Frequently Asked Questions

What is the IUPAC name of (1S,2S,4S,5R,6S,7S)-7-[[4-(2-methylpropoxycarbonyl)phenyl]carbamoyl]tricyclo[3.2.2.02,4]non-8-ene-6-carboxylic acid?
The IUPAC name of (1S,2S,4S,5R,6S,7S)-7-[[4-(2-methylpropoxycarbonyl)phenyl]carbamoyl]tricyclo[3.2.2.02,4]non-8-ene-6-carboxylic acid (CID 98280457) is (1S,2S,4S,5R,6S,7S)-7-[[4-(2-methylpropoxycarbonyl)phenyl]carbamoyl]tricyclo[3.2.2.02,4]non-8-ene-6-carboxylic acid.
What is the SMILES notation for (1S,2S,4S,5R,6S,7S)-7-[[4-(2-methylpropoxycarbonyl)phenyl]carbamoyl]tricyclo[3.2.2.02,4]non-8-ene-6-carboxylic acid?
The canonical SMILES for (1S,2S,4S,5R,6S,7S)-7-[[4-(2-methylpropoxycarbonyl)phenyl]carbamoyl]tricyclo[3.2.2.02,4]non-8-ene-6-carboxylic acid is CC(C)COC(=O)c1ccc(NC(=O)[C@H]2[C@H]3C=C[C@H]([C@H]4C[C@H]34)[C@@H]2C(=O)O)cc1.
What is the InChIKey of (1S,2S,4S,5R,6S,7S)-7-[[4-(2-methylpropoxycarbonyl)phenyl]carbamoyl]tricyclo[3.2.2.02,4]non-8-ene-6-carboxylic acid?
The InChIKey is DMYQIJOCUKVKOZ-IDOBQSHNSA-N. The full InChI is InChI=1S/C22H25NO5/c1-11(2)10-28-22(27)12-3-5-13(6-4-12)23-20(24)18-14-7-8-15(17-9-16(14)17)19(18)21(25)26/h3-8,11,14-19H,9-10H2,1-2H3,(H,23,24)(H,25,26)/t14-,15+,16+,17+,18-,19-/m0/s1.
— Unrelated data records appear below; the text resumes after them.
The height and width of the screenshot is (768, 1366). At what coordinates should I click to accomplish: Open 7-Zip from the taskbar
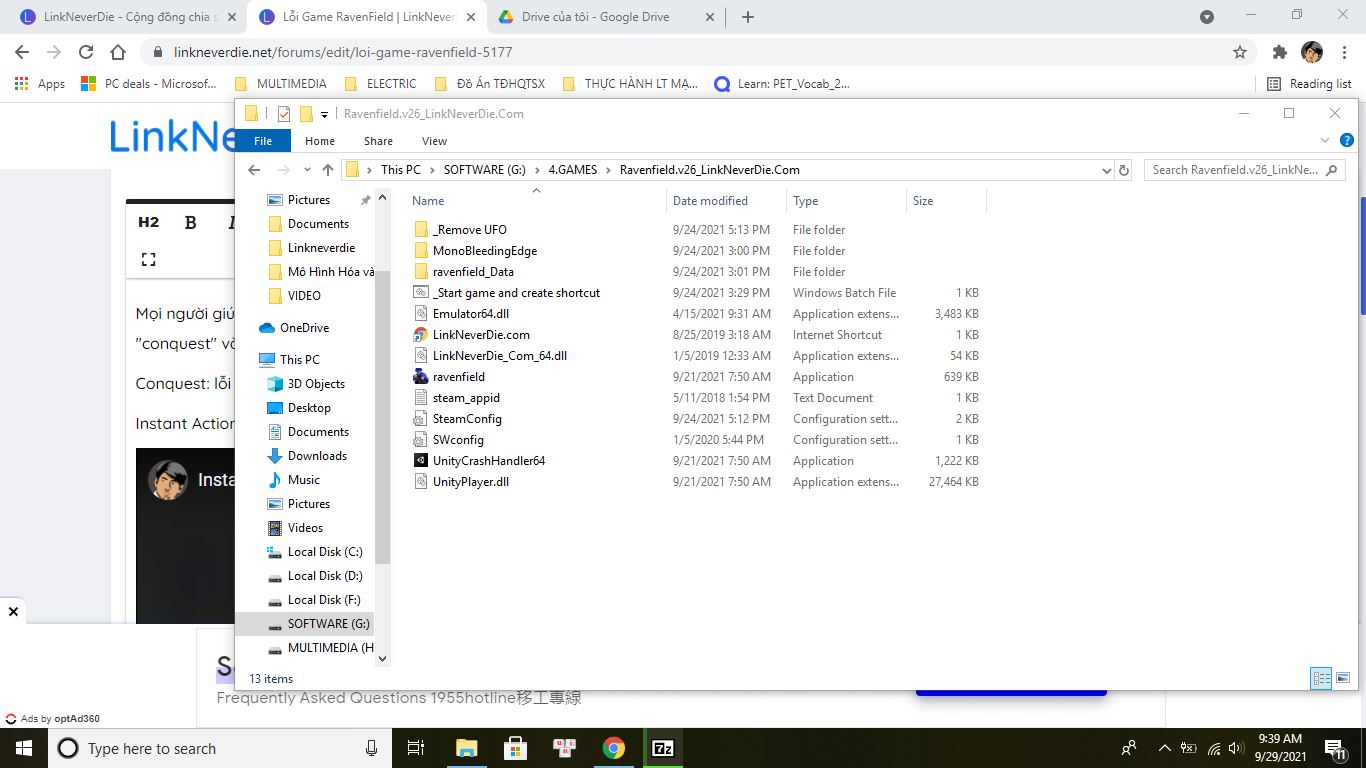[x=662, y=748]
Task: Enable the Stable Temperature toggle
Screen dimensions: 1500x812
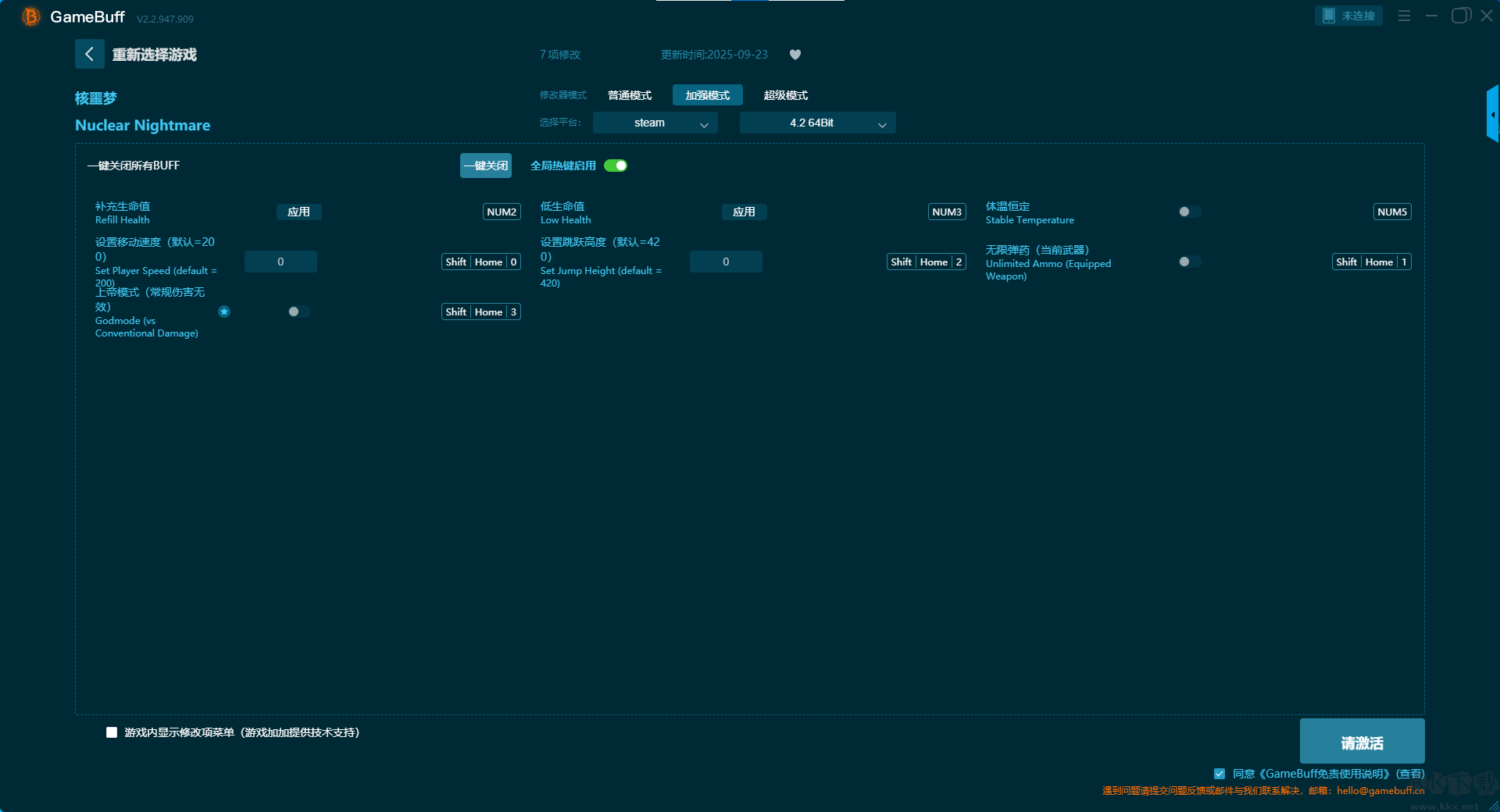Action: 1188,212
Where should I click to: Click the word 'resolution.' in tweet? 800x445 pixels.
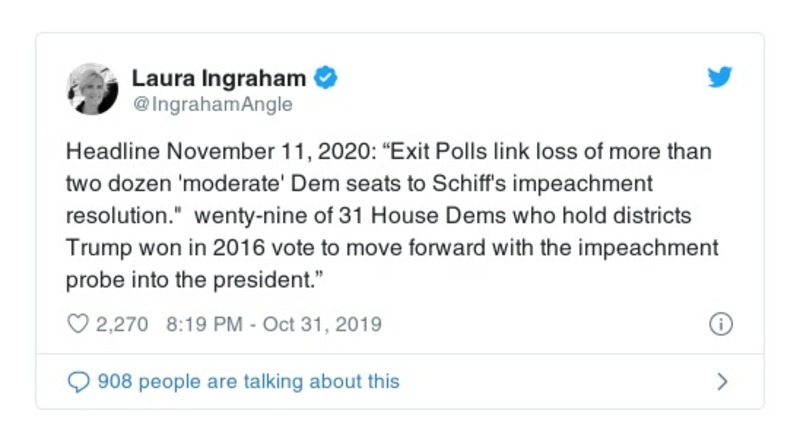[120, 217]
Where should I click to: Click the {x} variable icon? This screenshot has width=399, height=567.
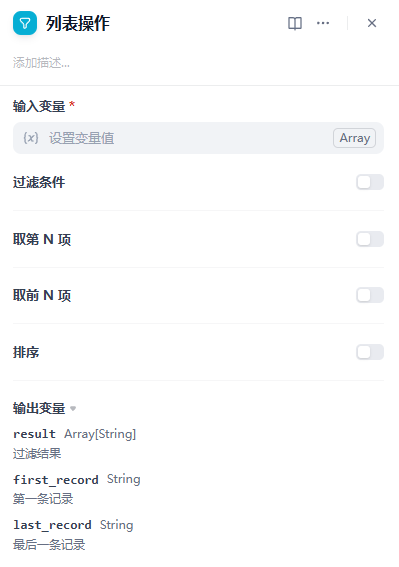tap(31, 138)
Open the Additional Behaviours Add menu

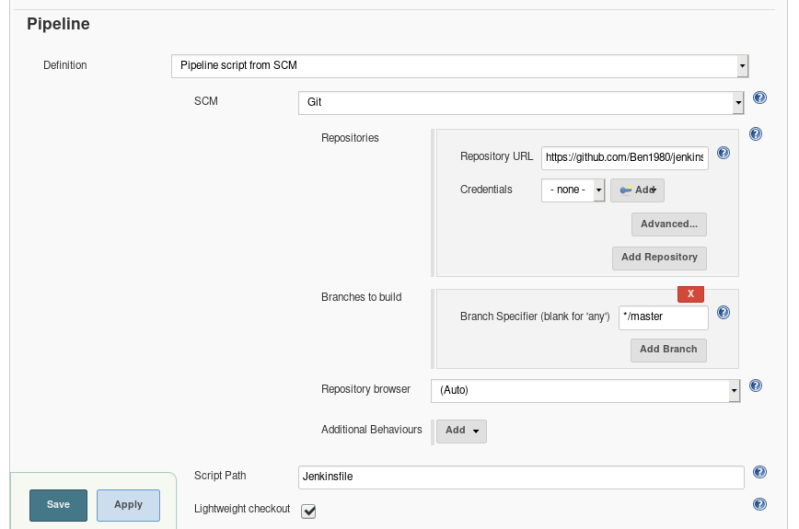point(461,431)
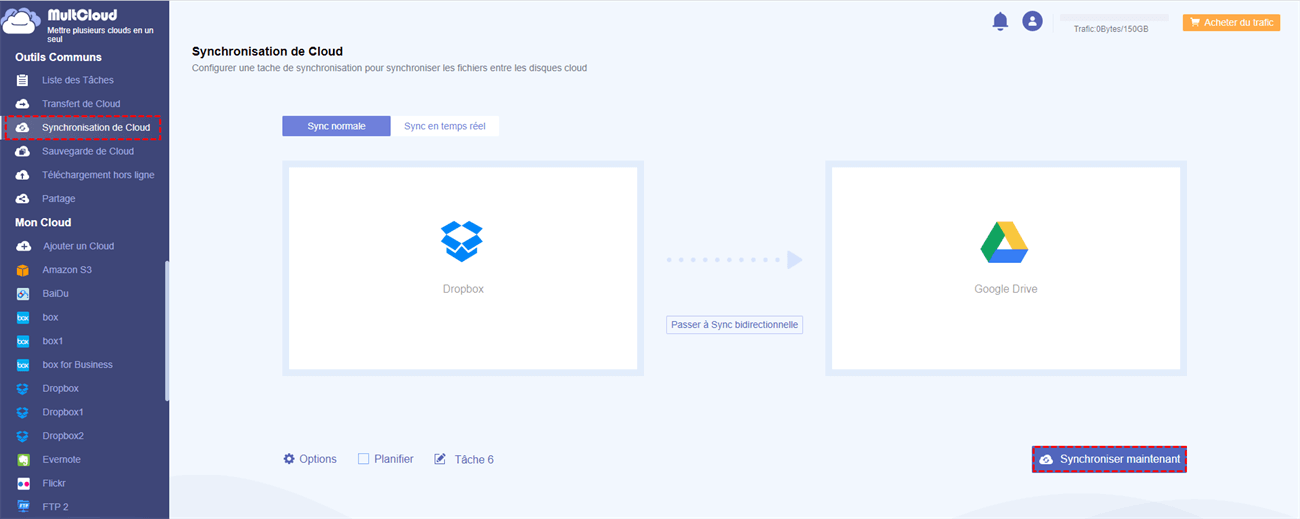Click Acheter du trafic button
Screen dimensions: 1300x519
pos(1231,22)
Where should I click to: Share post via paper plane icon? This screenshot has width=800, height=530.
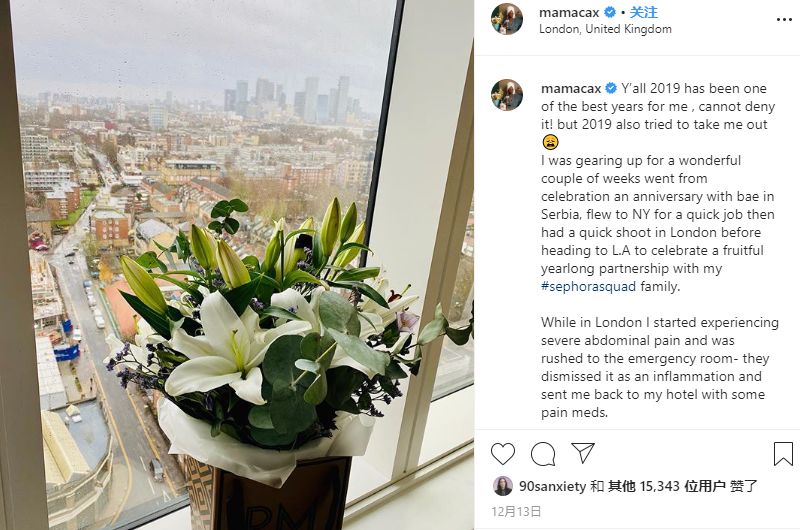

What are the key properties of (1S,2S,4S,5R,6S,7S)-7-[[4-(2-methylpropoxycarbonyl)phenyl]carbamoyl]tricyclo[3.2.2.02,4]non-8-ene-6-carboxylic acid?
(1S,2S,4S,5R,6S,7S)-7-[[4-(2-methylpropoxycarbonyl)phenyl]carbamoyl]tricyclo[3.2.2.02,4]non-8-ene-6-carboxylic acid has a molecular weight of 383.44 g/mol, XLogP of 3.21, 6 rotatable bonds, 2 hydrogen bond donors, and 4 hydrogen bond acceptors.
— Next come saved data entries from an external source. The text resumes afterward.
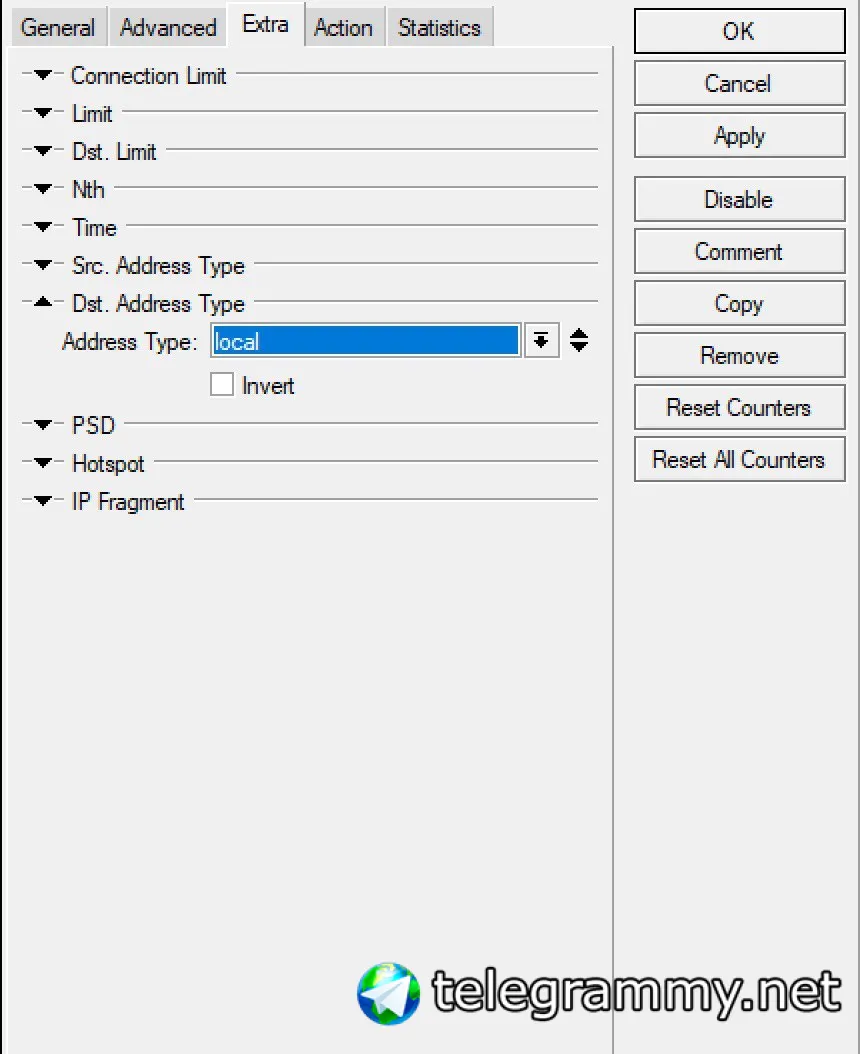This screenshot has height=1054, width=860.
Task: Expand the Limit section arrow
Action: pyautogui.click(x=43, y=113)
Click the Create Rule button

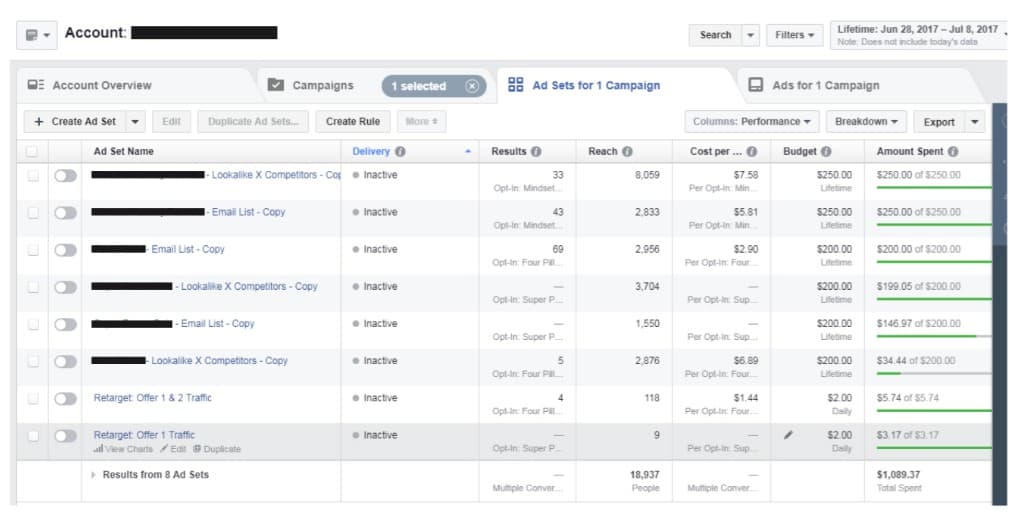pos(354,122)
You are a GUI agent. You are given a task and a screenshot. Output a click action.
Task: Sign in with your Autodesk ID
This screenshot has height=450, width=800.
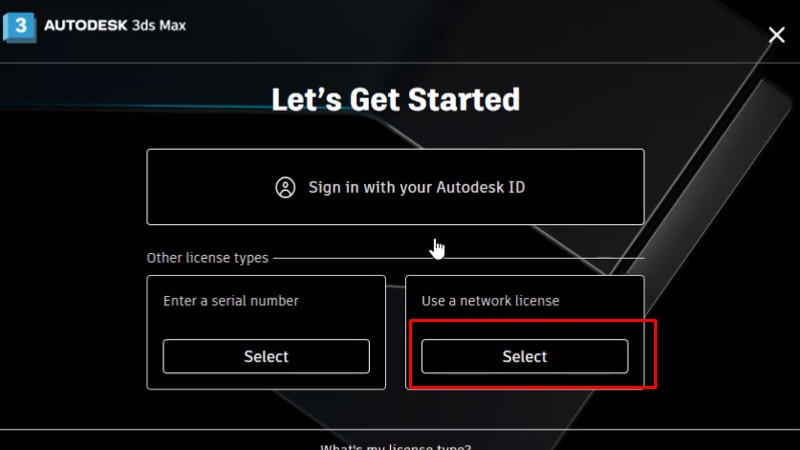[x=395, y=187]
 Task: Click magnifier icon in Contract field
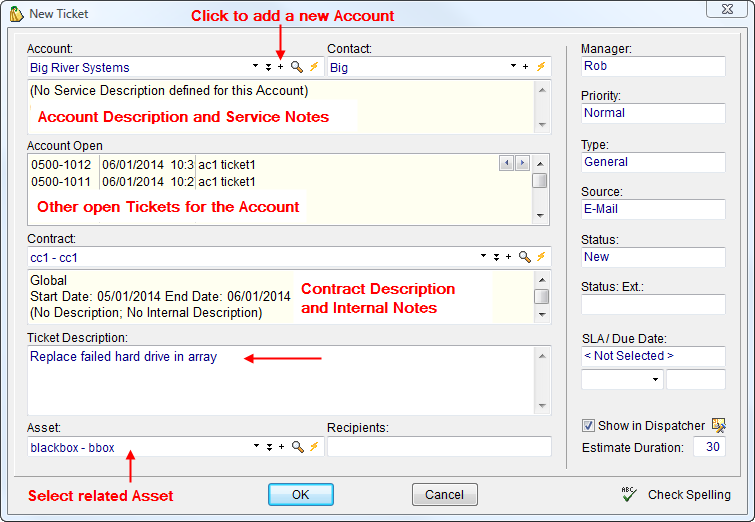[524, 257]
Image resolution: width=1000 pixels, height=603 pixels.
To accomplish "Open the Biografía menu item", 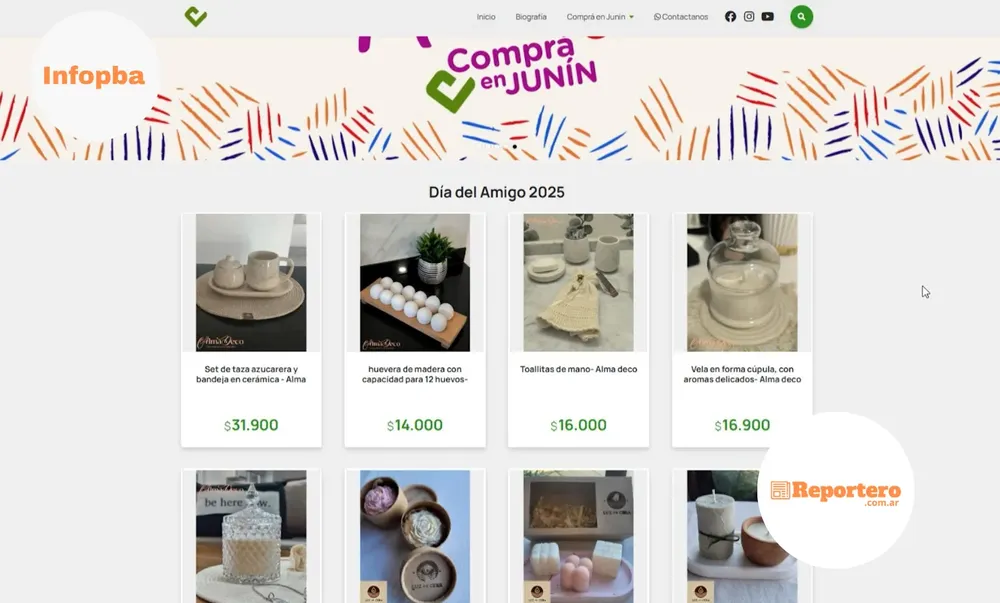I will coord(531,17).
Where does this data come from?
All data for (1S,2S,4S,5R,6S,7S)-7-[[4-(2-methylpropoxycarbonyl)phenyl]carbamoyl]tricyclo[3.2.2.02,4]non-8-ene-6-carboxylic acid is sourced from PubChem (CID 98280457), the world's largest open chemistry database maintained by the National Library of Medicine (NIH).